As Virgil was driving over to the Cheevers’ Chevrolet dealership, Johnson Johnson called to find out what had happened in CarryTown.

“I know Carolyn,” Johnson said after Virgil filled him in. “Her old man ran off to Canada a couple years back. She’s a tough old bird, and she needs the money, so I’m not surprised she was working with Jesse.”

He asked if there was anything new about the murder, and Virgil said there wasn’t, but he was planning to talk to a couple more people who’d been at Hemming’s party. “I’ve got to tell you, Johnson, I don’t expect much. I still think Fred Fitzgerald had something to do with the murder, but I’ve got nothing to pin him with.”

“Do what you can until seven o’clock,” Johnson said. “Clarice is making Norwegian lasagna.”



Virgil went over to the Chevrolet dealership to talk to Lucy Cheever about the loan problem she’d had with Gina Hemming, but a salesman said that she and her husband had gone to La Crosse to do some shopping and catch a movie and wouldn’t be home until late.

Virgil still had a name on his interview list, a divorced guy named George Brown, who owned and operated the town bowling alley, with a summer-only beach volleyball court in back.

Virgil talked to him in his office at the bowling alley, and Brown, a lazy-looking blond guy with a chunk, claimed to have been behind the bowling alley bar after the meeting at Hemming’s house. He’d been there until closing, at one o’clock.

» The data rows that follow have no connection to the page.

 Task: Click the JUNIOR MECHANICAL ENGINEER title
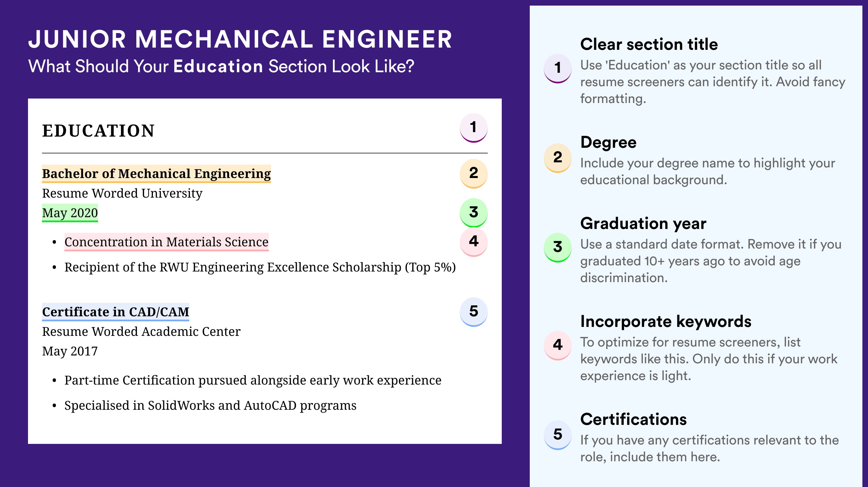[240, 39]
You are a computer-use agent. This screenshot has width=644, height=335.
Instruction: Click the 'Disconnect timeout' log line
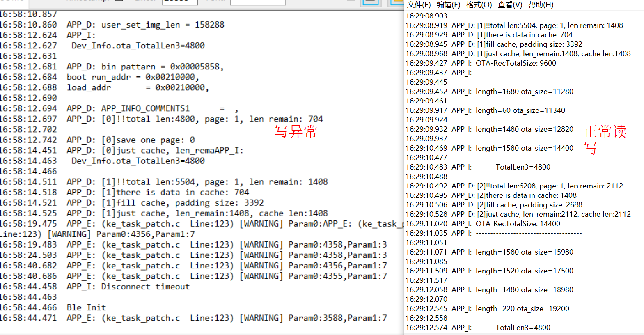tap(145, 287)
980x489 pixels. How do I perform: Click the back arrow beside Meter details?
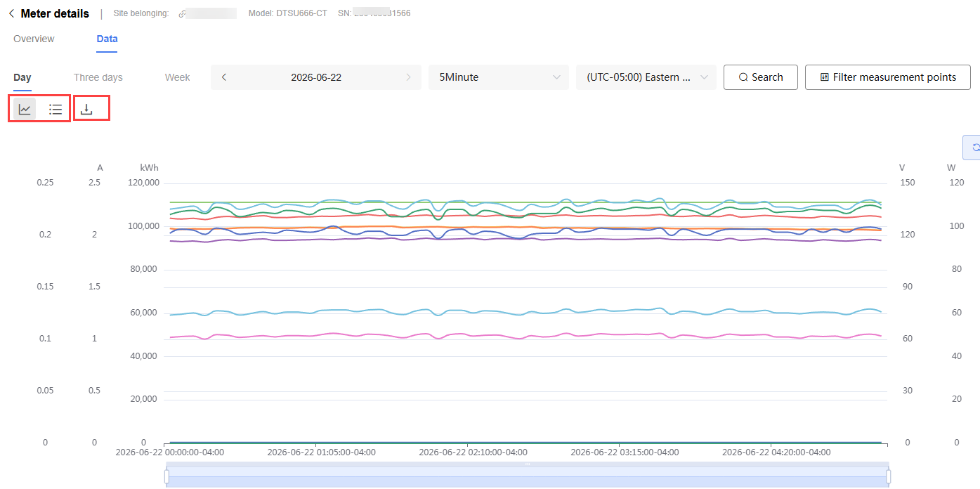pos(11,13)
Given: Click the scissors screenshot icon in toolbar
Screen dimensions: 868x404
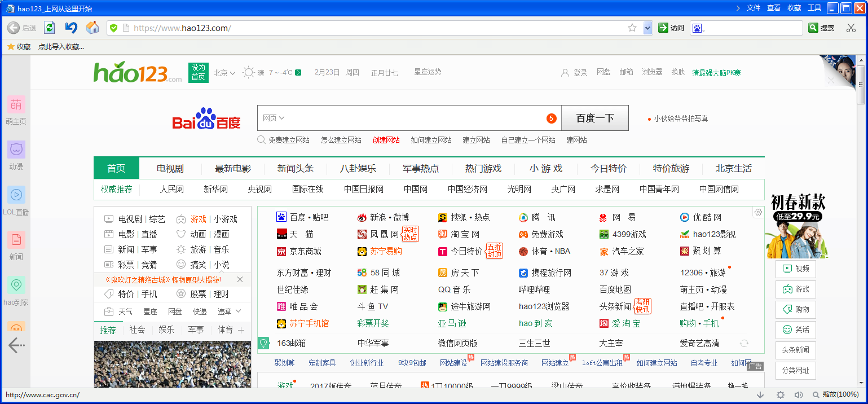Looking at the screenshot, I should coord(851,28).
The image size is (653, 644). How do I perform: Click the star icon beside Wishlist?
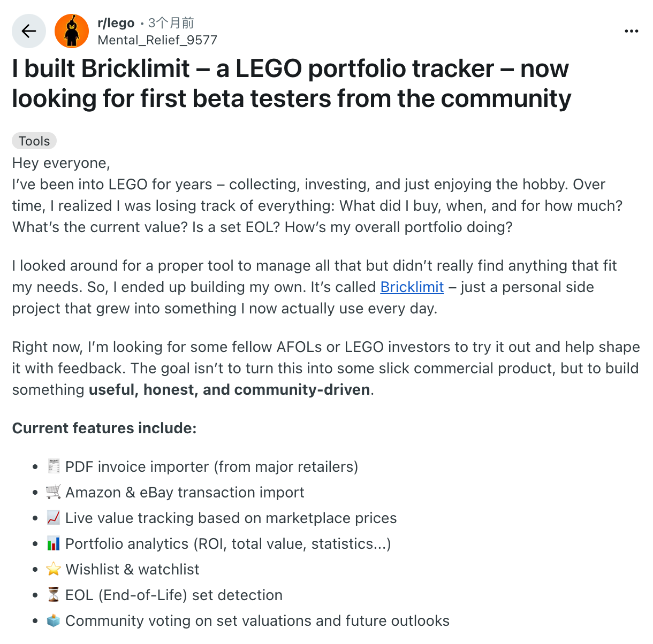tap(54, 569)
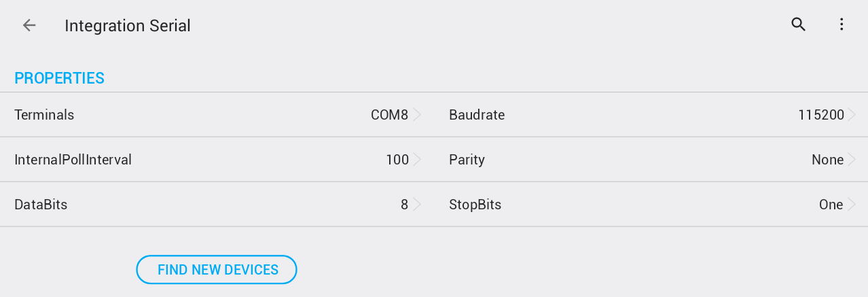Select the Terminals property label

point(44,115)
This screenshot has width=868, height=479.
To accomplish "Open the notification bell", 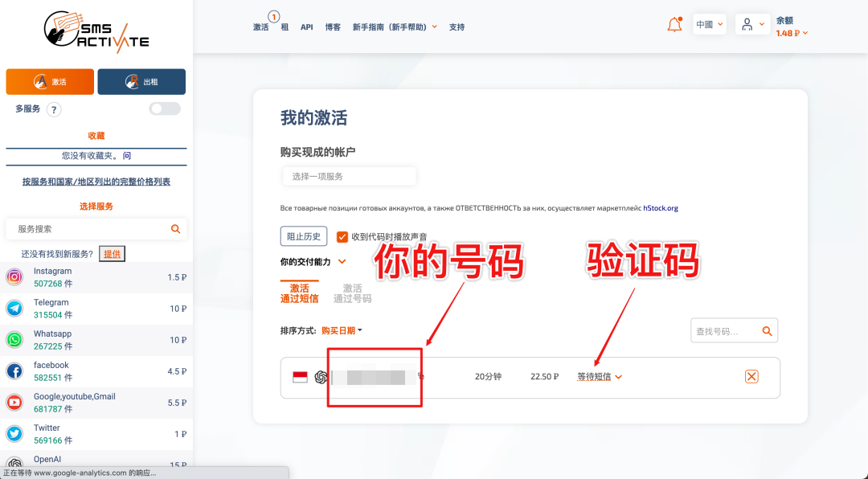I will [674, 24].
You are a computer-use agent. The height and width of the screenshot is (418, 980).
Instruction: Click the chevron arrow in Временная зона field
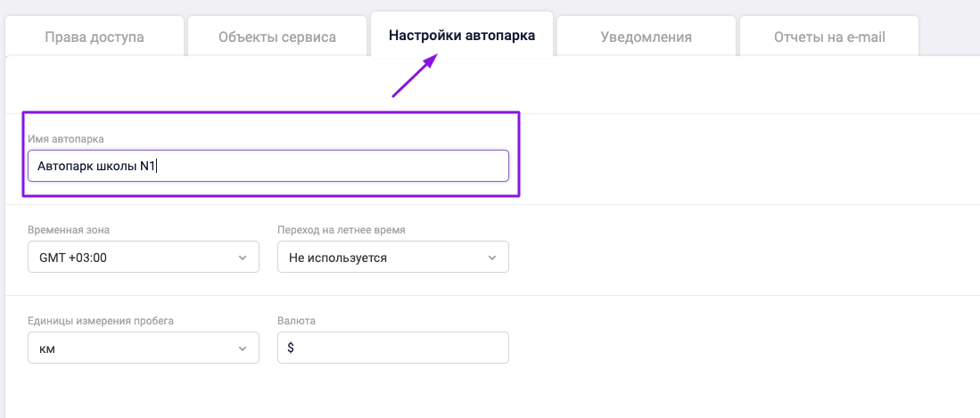coord(242,258)
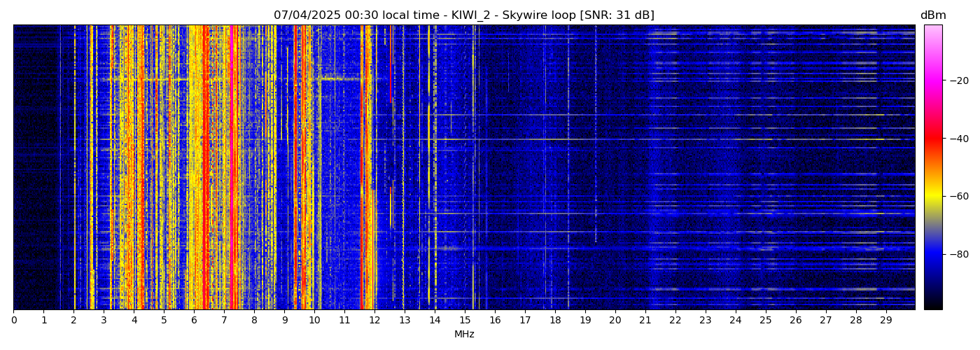980x350 pixels.
Task: Click the 14 MHz x-axis tick label
Action: [435, 321]
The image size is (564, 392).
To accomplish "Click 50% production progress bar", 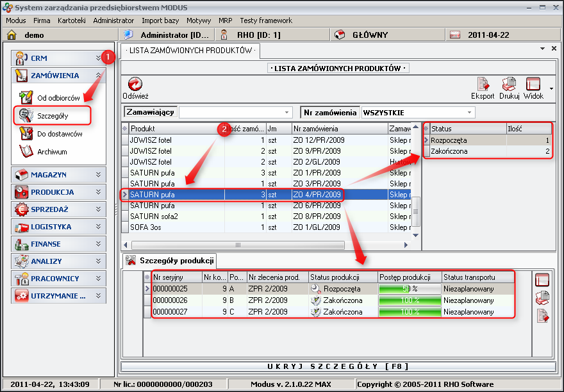I will (410, 289).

He did have a snowmobile but said he didn’t ice fish and didn’t have an ice auger.

Virgil pushed Brown about a possible relationship with Hemming, but Brown said, “She was far too good for me back in high school, and she was still too good for me. I run a bowling alley, Virgil, where I allow people to illegally smoke cigars, and I’ve got a minor but persistent drinking problem. In the winter, I sit in the back and drink beer, and, in the summer, I watch twenty-one-year-old girls in bikinis playing volleyball. Sometimes I hit on them. Sometimes they say yes.”

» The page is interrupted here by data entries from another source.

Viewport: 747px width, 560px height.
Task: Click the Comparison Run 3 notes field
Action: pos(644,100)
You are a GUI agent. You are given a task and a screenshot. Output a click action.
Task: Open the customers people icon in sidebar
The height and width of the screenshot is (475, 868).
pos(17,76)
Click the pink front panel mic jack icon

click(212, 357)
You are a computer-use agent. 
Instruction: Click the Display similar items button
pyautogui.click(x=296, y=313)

“You never dated Gina? Never asked?”

“Never asked. If I had, she’d have told me to get lost,” Brown said. “She was also too old for me. My date line is moving up, but, right now, it’s twenty-one.”

“Really?” Virgil said. “Mine’s thirty, and I’m six years younger than you are. I mean, if I were out dating.”

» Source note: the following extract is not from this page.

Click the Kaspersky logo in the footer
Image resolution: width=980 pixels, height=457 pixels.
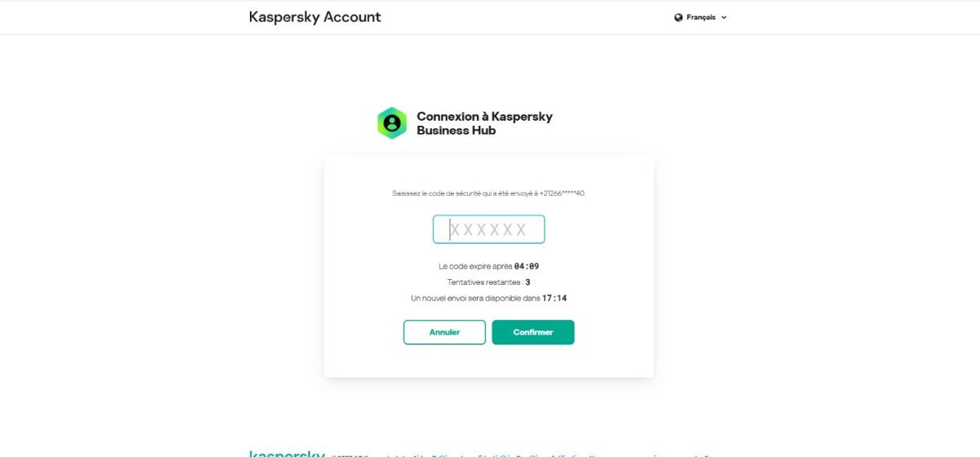tap(287, 454)
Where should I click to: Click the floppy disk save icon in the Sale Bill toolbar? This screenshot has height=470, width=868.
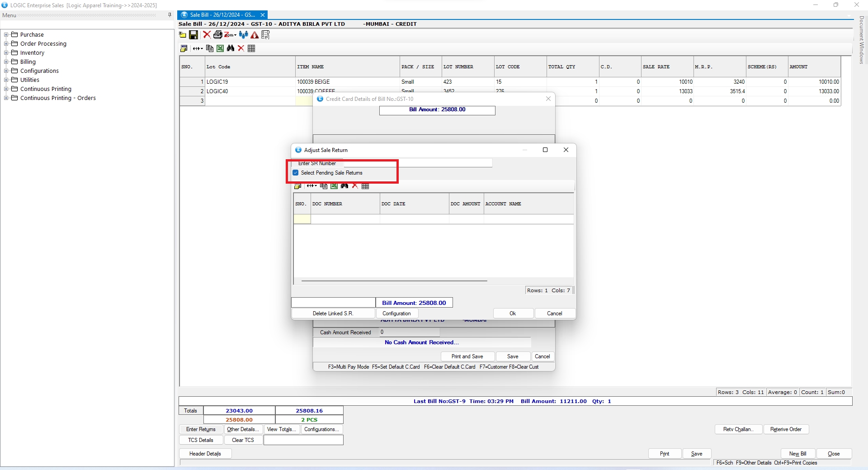click(x=193, y=35)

“You lack ambition, Virgil, you really do. If I was your age, my date line would be seventeen,” Brown said.

“Couldn’t do that,” Virgil said. “She’d be listening to bands like Scouting for Girls.” He shivered.

“There is that,” Brown admitted. “The last chick I dated didn’t know who the Eagles were. But Gina Hemming? No. Nope. No way. The chemicals were all wrong. You ought to check out David Birkmann. He was there that night and he’s been in love with Gina since forever.”

“Really? David Birkmann? I interviewed him, and he seemed all shook up by her death. You think he’d hurt her?” Virgil asked.

“Oh, jeez, I don’t want you to think that,” Brown said. “I mean, I spoke out of turn right there. Bug Boy’s always been in love with her, but he’s always been, well, Bug Boy. He had less chance with her than I did and he knew it.”